BLISSED OUT?: It looks like luxury giant LVMH may have finally found a buyer for Bliss. According to a Paris source, the beauty empire founded by Marcia Kilgore in 1996 is about to be acquired by Starwood Hotels and Resorts. Further details could not be learned and Kilgore could not be reached. An LVMH spokesman would not comment on the rumor. LVMH snatched up BlissWorld LLC in 1999 for an estimated $30 million as part of an acquisitions spree. Bliss now boasts three day spas — two in New York, one in London — a catalogue business, two product lines and an outpost at Galeries Lafayette in Paris. LVMH has disposed of several brands over the past year, including Hard Candy and Urban Decay cosmetics, Hine cognac and Canard-Duchene champagne, to focus on its top names.

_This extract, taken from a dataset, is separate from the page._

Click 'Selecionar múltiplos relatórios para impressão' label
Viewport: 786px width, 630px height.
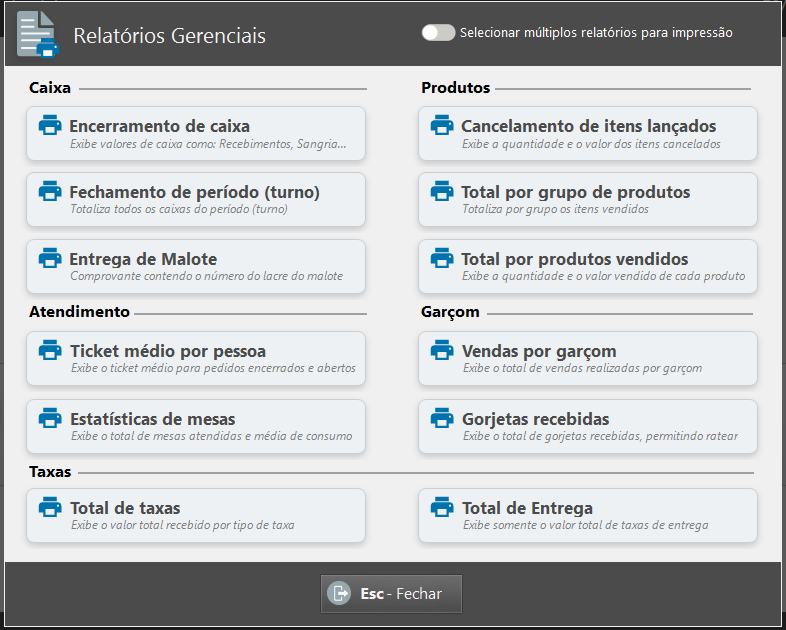[x=596, y=33]
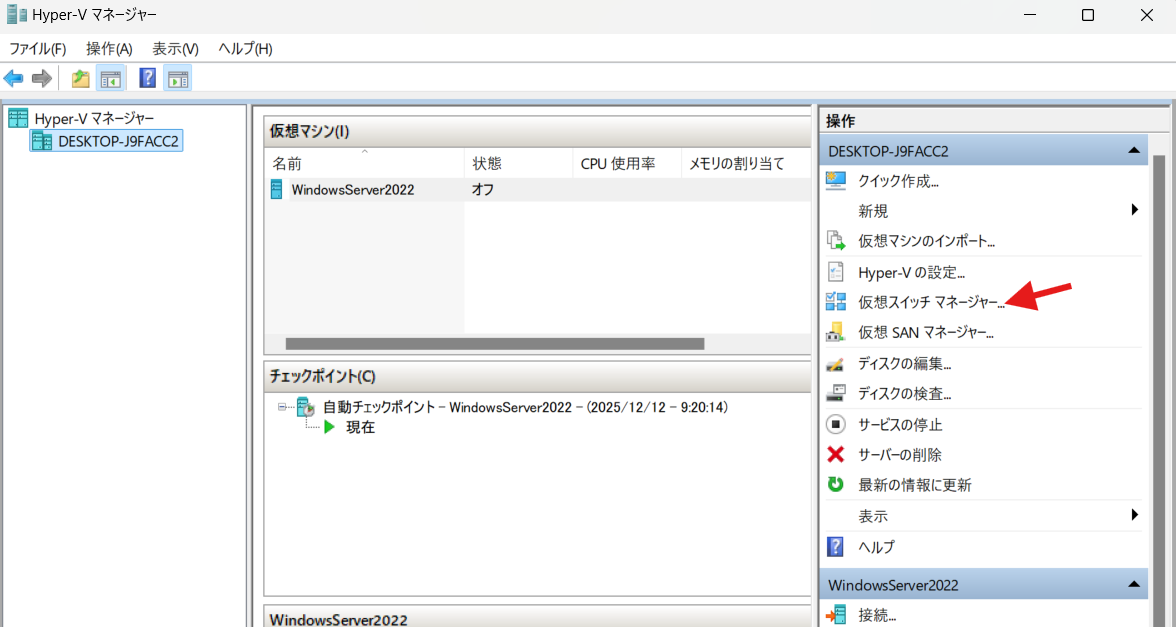
Task: Collapse the DESKTOP-J9FACC2 actions section
Action: point(1133,151)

COLD FEET: Songbird Ashanti felt the chill Wednesday night when minutes away from going on stage to perform live at Rockefeller Center's tree lighting the zipper on her fur broke. Panicked, she frantically yelled over to her publicist to call Saks Fifth Avenue immediately — she needed to borrow a fur. Saks sprung into action and turned the fur salon into a virtual showroom for her publicist,manager (her mom), dad and several bodyguards to peruse the highly secured area. Within minutes, her team was back across the street with an expensive white Berger Christensen fur for the diva to perform in.

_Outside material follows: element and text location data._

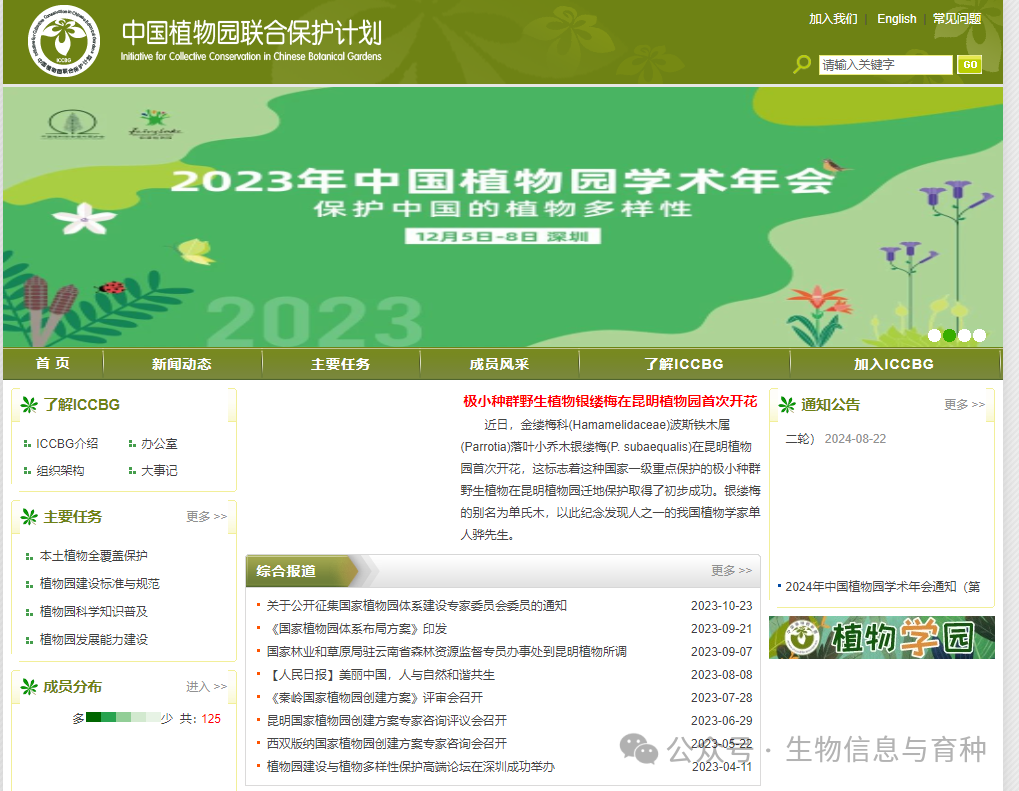Open the English version link
The height and width of the screenshot is (791, 1019).
click(896, 18)
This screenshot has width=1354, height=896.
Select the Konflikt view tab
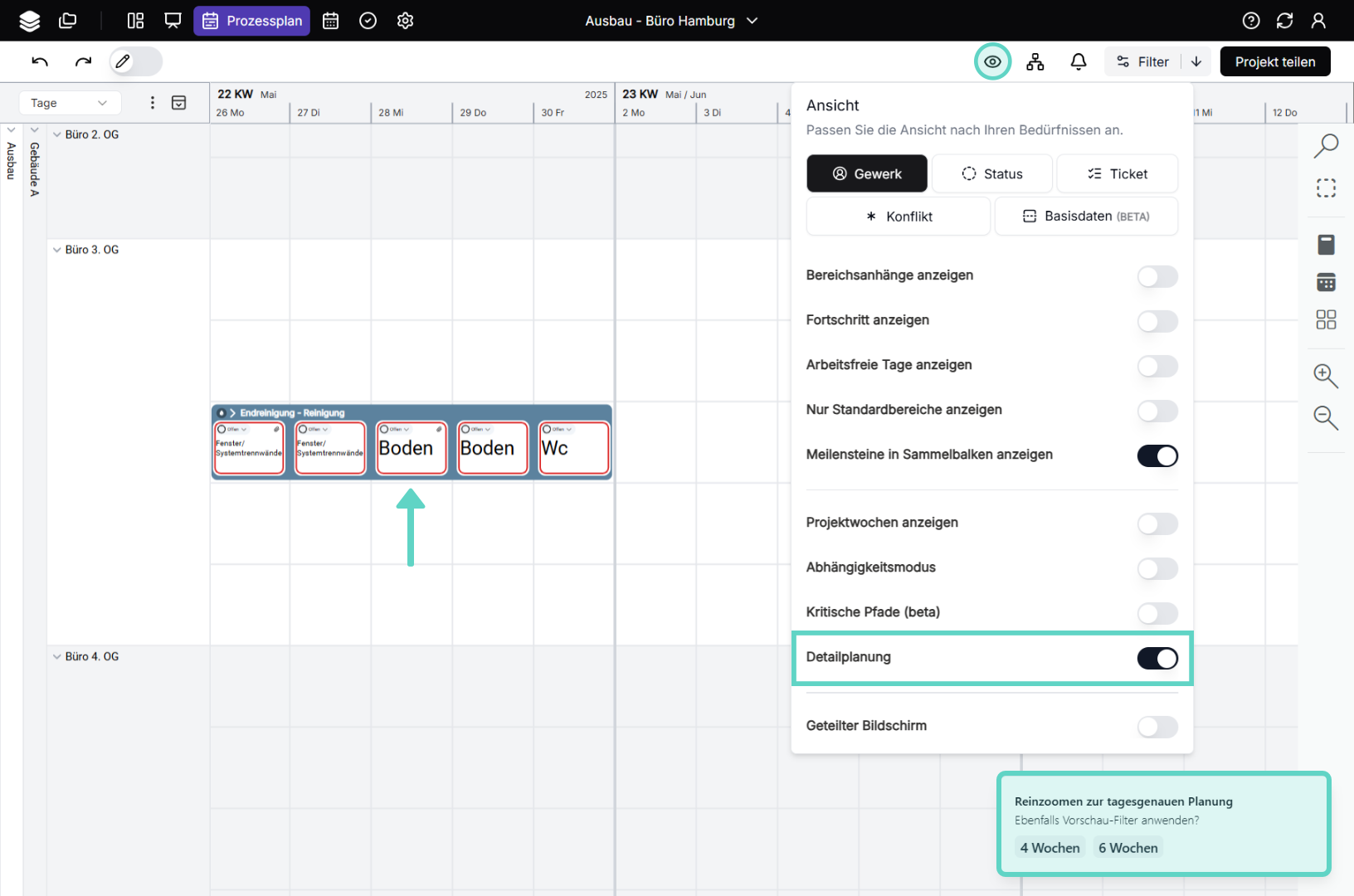point(899,217)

MENDING MENICHETTI: After more than a yearand a half away from fashion, Roberto Menichetti is gearing up to launch his own collection for fall 2004, according to an industry source. Reached by phone, a spokeswoman for the Italian designer declined comment. The enigmatic designer has held stints at Jil Sander, Burberry Prorsum and most recently Cerruti. He left the Fin.part-controlled company in March 2002, just six months after being named creative director. Since leaving Cerruti, Menichetti has said that he wanted to venture out on his own with a namesake collection. His family owns a manufacturing plant in Gubbio, Umbria, but it could not be learned if it would be producing the collection or if Menichetti was working with outside partners.CLOSE SHAVE: Ralph Rucci has gone for a New Year’s look a bit early. The designer popped up in Paris this week with a new, clean-shaven style that had many doing a double-take.

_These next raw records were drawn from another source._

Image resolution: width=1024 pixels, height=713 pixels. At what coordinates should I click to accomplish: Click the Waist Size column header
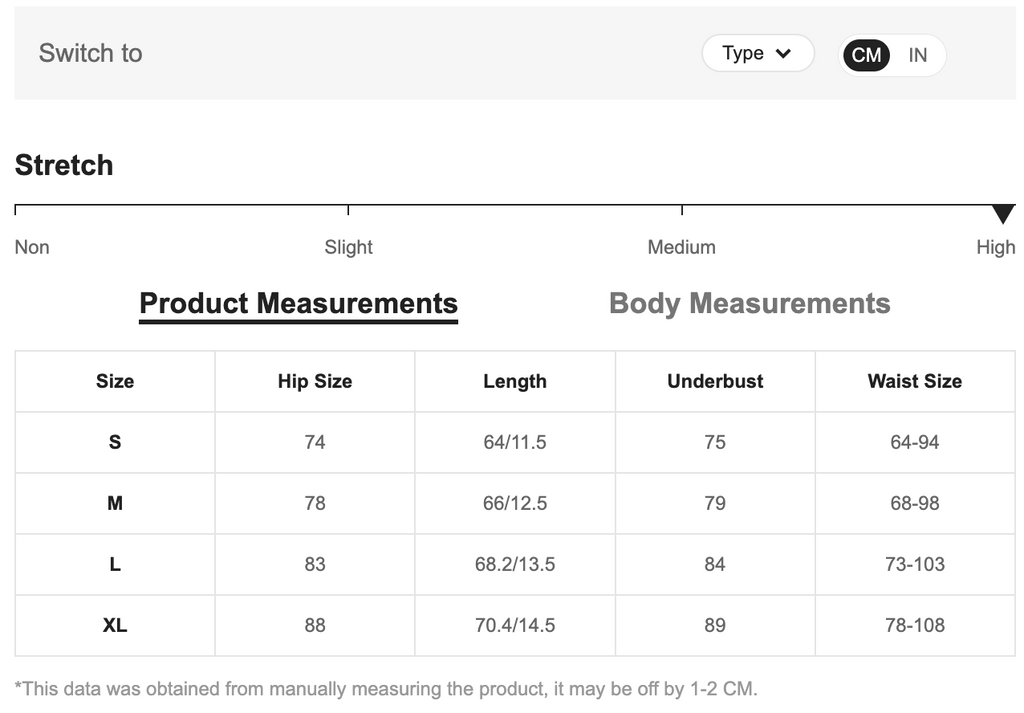915,381
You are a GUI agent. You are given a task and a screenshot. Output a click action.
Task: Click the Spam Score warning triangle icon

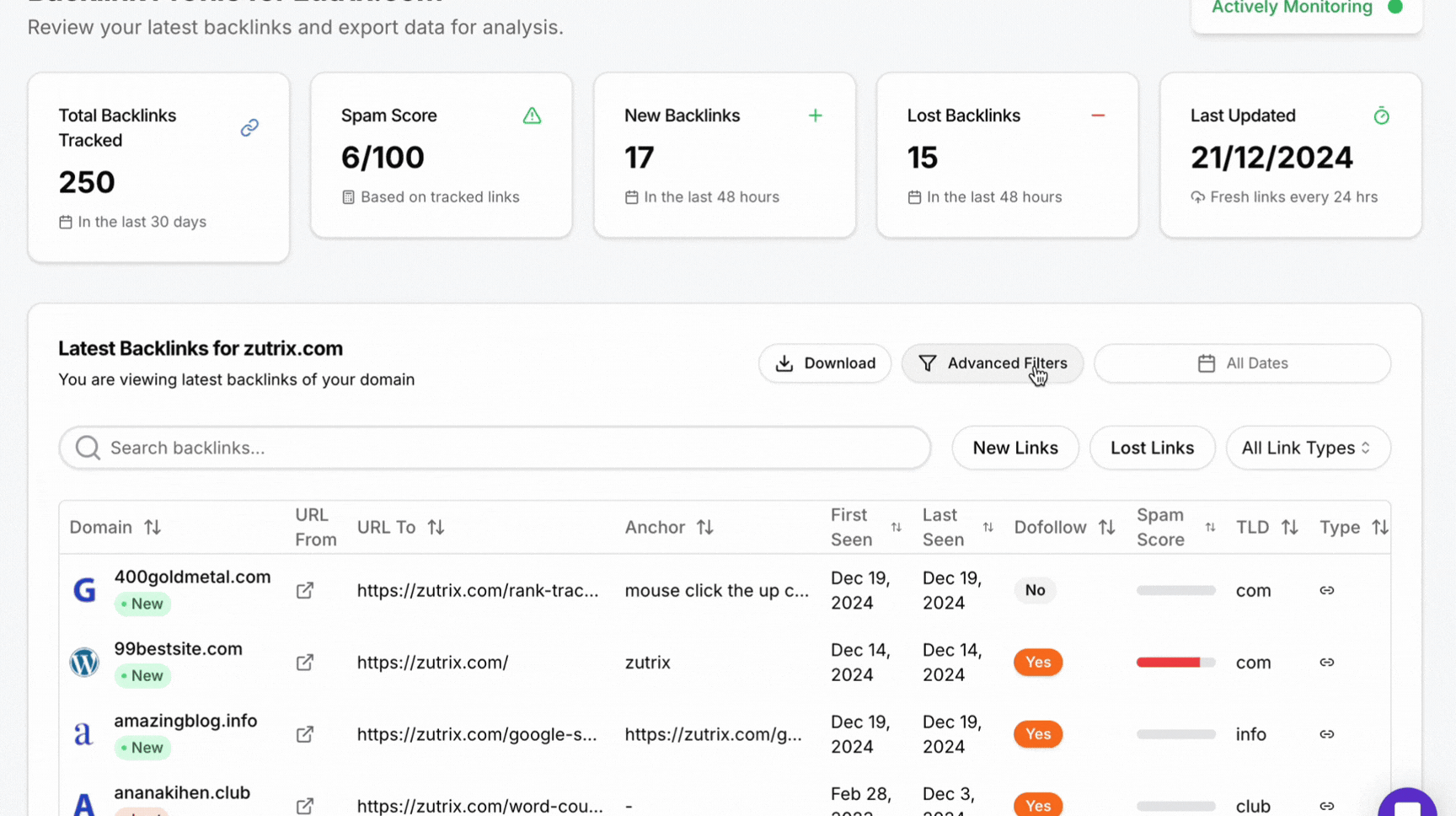[x=532, y=115]
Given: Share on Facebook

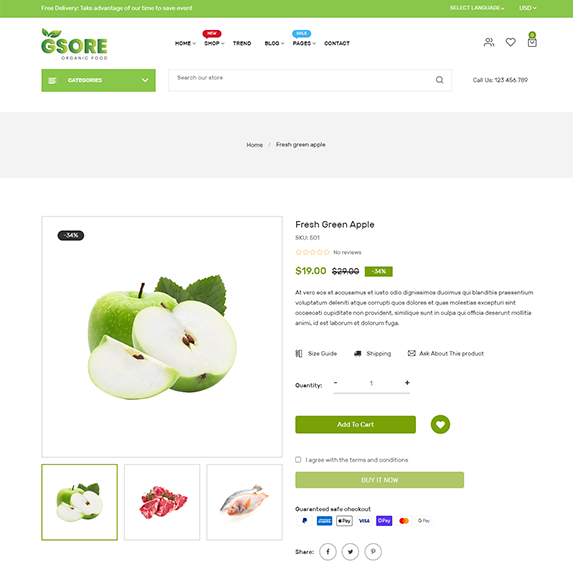Looking at the screenshot, I should click(x=328, y=552).
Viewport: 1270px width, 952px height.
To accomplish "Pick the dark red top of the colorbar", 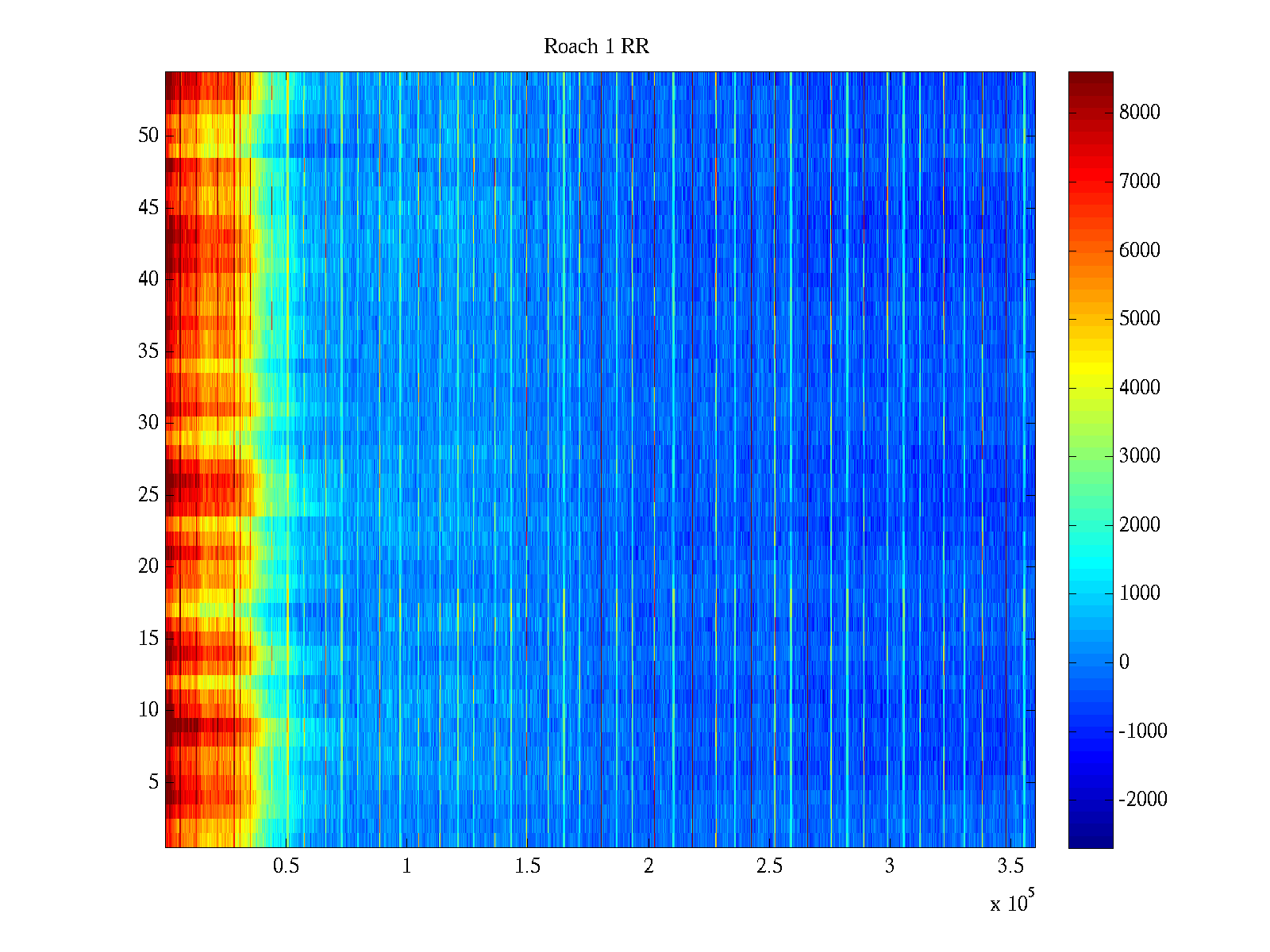I will pos(1090,79).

Herewith, the moustache mystery solved: “I caught a glimpse of myself in a mirror, during dinner last month, and it hit me, — that line doesn’t work; it’s too Eighties,” explained the Chado designer. “I had it for 24 years and got used to the idea of thinking it was attractive. But that idea expired. I shaved it only to look new, but everyone says I seem 10 years younger.” Rucci also noted that sometimes all his dark long hair, scruffy unshaven look and moustache could be intimidating. “It seems now people are more comfortable with me.”

GORKY PARK: As the sole performer in “Dark Angel: The Double Life of Arshile Gorky,” a one-woman show with four characters, Nouritza Matossian doesn’t have time for quick costume changes. Moreover, the late Abstract Expressionist’s tangled biographical tale — as told onstage by his mother, sister, lover and wife — is far from light.

Despite this week’s shows being her first in the U.S., Matossian is sticking with her pomegranate-colored sleeveless silk dress and a Liberty of London apricot-colored scarf — shades that work into the artist’s palette. The apricot number doubles as a babushka, sarong, apron and pashmina depending on the character, and eventually symbolizes the book Matossian wrote about Gorky. A retrospective of his work is at the Whitney through Feb. 15.

Monday night’s audience at the Lion Theater seemed more intrigued by the story than the clothes. Matossian recounted how Gorky was mute until the age of six, ate grass and boiled shoes to survive during the 1915 Armenian Holocaust, eventually escaped to New York, lost all his work in a fire, and braved cancer then a debilitating neck injury before committing suicide in 1948. Costumes? What costumes?